Five stages of musical expectation processing: 1. Imagination — brain generates predictions (computes probability distributions) 2. Tension — arousal as event approaches 3. Prediction — comparison of actual vs. predicted 4. Reaction — automatic response proportional to information content (surprise) 5. Appraisal — conscious evaluation of whether the surprise was good

Neuroscience confirms: the ERAN brain potential scales with harmonic unexpectedness; dopamine peaks at tension-release moments; prediction error drives musical engagement.

Tonality as Information Compression

Tonal harmony is a grammar — a set of rules that reduces the conditional entropy of pitch sequences. Learning to hear tonally is learning a grammar, which: - Reduces cognitive load per note (frees attention for higher-level processing) - Increases sensitivity to meaningful deviations (deceptive cadences, chromatic inflections) - Enables multi-scale musical comprehension (from note to movement)

Genre and Entropy

Spotify-scale data shows that entropy measures are effective genre markers: - High pitch/harmonic entropy: experimental, jazz - Medium entropy: classical (tonal) - Low entropy: pop, gospel - Low rhythmic entropy: EDM, minimalism

Entropy preference correlates with personality (openness to experience), suggesting that music serves different cognitive needs for different listeners.

Lempel-Ziv and Kolmogorov Complexity

LZ complexity: Measures structural novelty (how much new subpattern the sequence introduces). Low LZ complexity = motific, repetitive structure. High LZ complexity = structurally novel.

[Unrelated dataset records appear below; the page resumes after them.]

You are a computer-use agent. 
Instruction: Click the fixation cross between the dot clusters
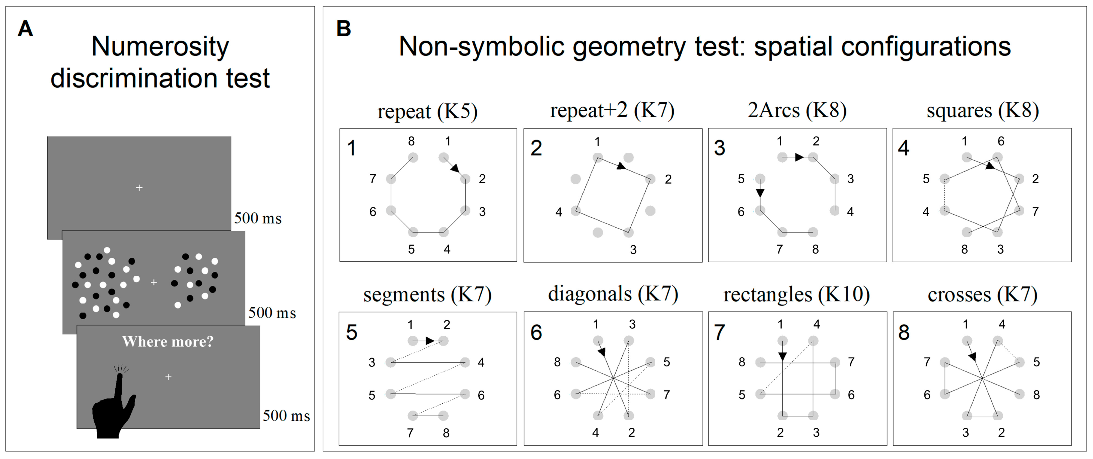tap(154, 282)
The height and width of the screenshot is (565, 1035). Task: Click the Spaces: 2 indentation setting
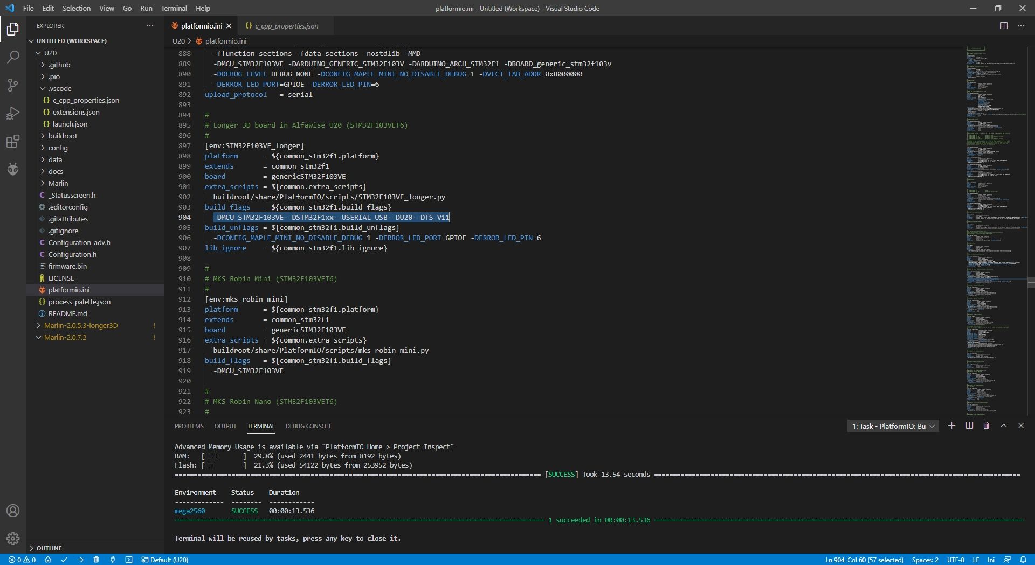pos(925,560)
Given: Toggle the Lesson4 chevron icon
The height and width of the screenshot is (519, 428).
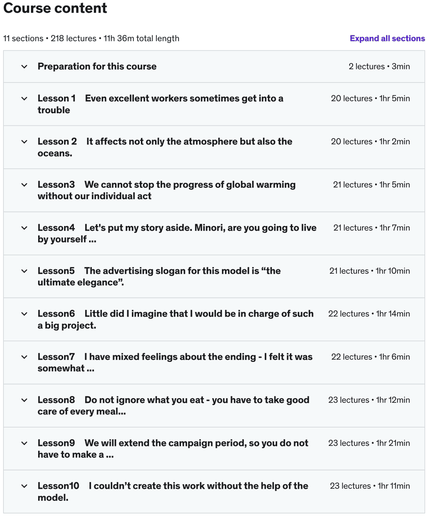Looking at the screenshot, I should click(x=25, y=228).
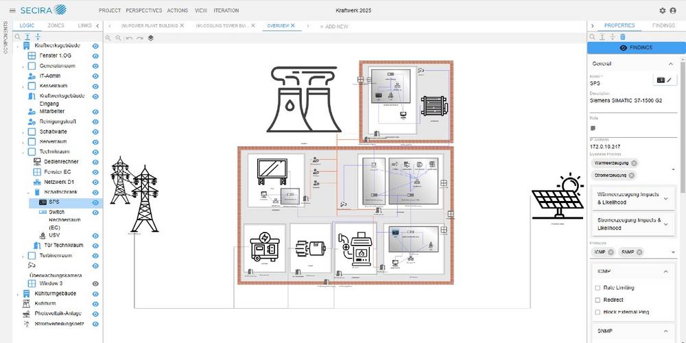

Kolmogorov complexity: Length of shortest program generating the sequence. Captures the complexity of the rules, not just the output. Musical creativity = low K (elegant rules) generating high H (surprising output).

The Limits of Information Theory

Information theory explains much but not all of music:

Dimension Information theory explains Information theory cannot explain
Pitch statistics Entropy, predictability Cultural meaning of specific pitches
Harmonic expectation Conditional probability Why resolution sounds "beautiful"
Musical engagement Prediction error, dopamine Emotional content of specific emotions
Genre structure Entropy profiling Cultural identity associated with genres
Silence Zero information content The meaning of 4'33"

Three Themes in This Chapter

  1. Reductionism vs. Emergence: Information theory provides a rigorous, mathematical account of musical predictability. But musical meaning — what makes music beautiful, culturally significant, emotionally profound — is not reducible to entropy statistics. Information theory is necessary but not sufficient.

  2. Technology as Mediator: Spotify's algorithm is the world's largest information-theoretic music system. It shapes what music billions of people hear, based on information measures that capture some but not all of what matters musically. Understanding algorithmic mediation is a form of musical literacy.

  3. Constraint as Creativity: The most structurally sophisticated music (Bach, Schoenberg) often has low conditional entropy — high predictability within a complex system. The constraint of an elegant grammar focuses creativity rather than limiting it.